Ce qu'il y a de curieux et de très-amusant, quand on compare les faits et les discours des barbus de 1799 avec ceux des barbus de 1832, c'est de reconnaître l'analogie qui se trouve dans les plus petits détails des opinions de ces deux sectes. Ainsi à l'Homère des uns s'oppose le Dante des autres; les premiers voulaient redevenir primitifs, les seconds prétendent modestement à la naïveté; mon ami Agamemnon n'admettait en architecture que les temples de Sicile et de Pæstum, que les vases grecs comme modèles de peinture; les naïfs de nos jours étudient religieusement la cathédrale de Cologne, les peintures de la première école allemande et les vignettes des plus anciens manuscrits. Enfin il n'est pas jusqu'aux poésies septentrionales et vaporeuses de ce pauvre Ossian, si complétement oublié de nos jours, dont les naïfs de ce temps n'aient retrouvé l'analogue dans les ballades anglaises et écossaises du moyen âge, publiées par Percy et mises en œuvre par Walter Scott.
On voit que, sans compter celle de la barbe, toutes ces analogies sont frappantes.
Mais revenons à la barbe et examinons scrupuleusement l'influence qu'elle a pu avoir sur le mérite, les talents et les productions des primitifs qui l'ont portée en 1799, afin de préjuger des avantages qu'en retireront les naïfs barbus de 1832. À la première époque, nous voyons que mon ami Agamemnon et ses cosectaires n'ont rien produit, n'ont transmis aucun ouvrage qui témoigne de leur passage en ce monde, tandis que les deux Chénier, les Ducis, les Delille, les Parny, les David, les Girodet, M. de Chateaubriand, M. L. Lemercier, M. Gérard, M. Gros, M. Ingres, M. Hersent, et quelques autres qui se sont toujours rasés, ne laissent pas cependant d'avoir leur mérite et nous ont donné des ouvrages qui, bien que pour ne pas être à la mode, ont fait et font encore quelque bruit dans le monde.
La barbe, en 1799, a donc été un indice du mérite que l'on voulait avoir, du génie dont on se croyait doué, mais point du tout d'un talent acquis et réel que l'on possédât.
Or, j'observe que, de nos jours, outre les vivants déjà nommés ci-dessus, MM. de La Mennais, de Lamartine, Casimir Delavigne, Victor Hugo, P. Mérimée, Sainte-Beuve, Alfred de Vigny, Robert, Schnetz, P. Delaroche, H. Vernet, Champmartin, E. Delacroix, les frères Johannot, et quelques autres, se rasent.
Porter la barbe longue quand tout le monde se rase n'est donc pas, comme quelques personnes le croient aujourd'hui, un moyen infaillible de devenir naïf, original; d'avoir un talent vrai, fort ou poétique, et de donner une direction nouvelle et heureuse aux lettres et aux arts: cela indique tout simplement que l'on désire avoir ces qualités, ce mérite, et assez souvent que l'on croit les posséder.
Dans tous les pays et chez tous les peuples, la barbe portée par des hommes isolés au milieu d'une population imberbe a toujours été la preuve non équivoque d'une prétention de leur part à restaurer, à régénérer quelques vieux usages ou des goûts anciens que le temps avait usés.

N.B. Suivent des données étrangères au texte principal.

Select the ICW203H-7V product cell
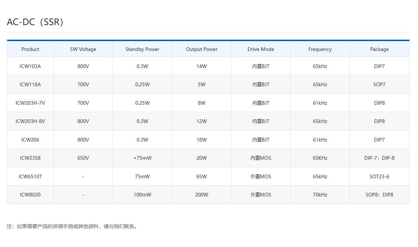The height and width of the screenshot is (247, 418). [x=30, y=103]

Depuis qu'Octavien-Auguste avait pris pour lui et donné à la haute société de Rome l'habitude de se raser chaque jour, tous les marchands de philosophie, tous les gens qui colportaient de la rhétorique et des vers dans cette ville, ainsi que ces petits républicains entêtés et hargneux qui, sous les empereurs, parodièrent Caton l'ancien et Régulus, se teignaient la ligure de cumin, afin d'être bien jaunes, et portaient le bâton, la barbe et des poignards, pour avoir l'air d'être plus vertueux et meilleurs citoyens que les autres.
Les folies des hommes changent de forme; au fond ce sont toujours les mêmes.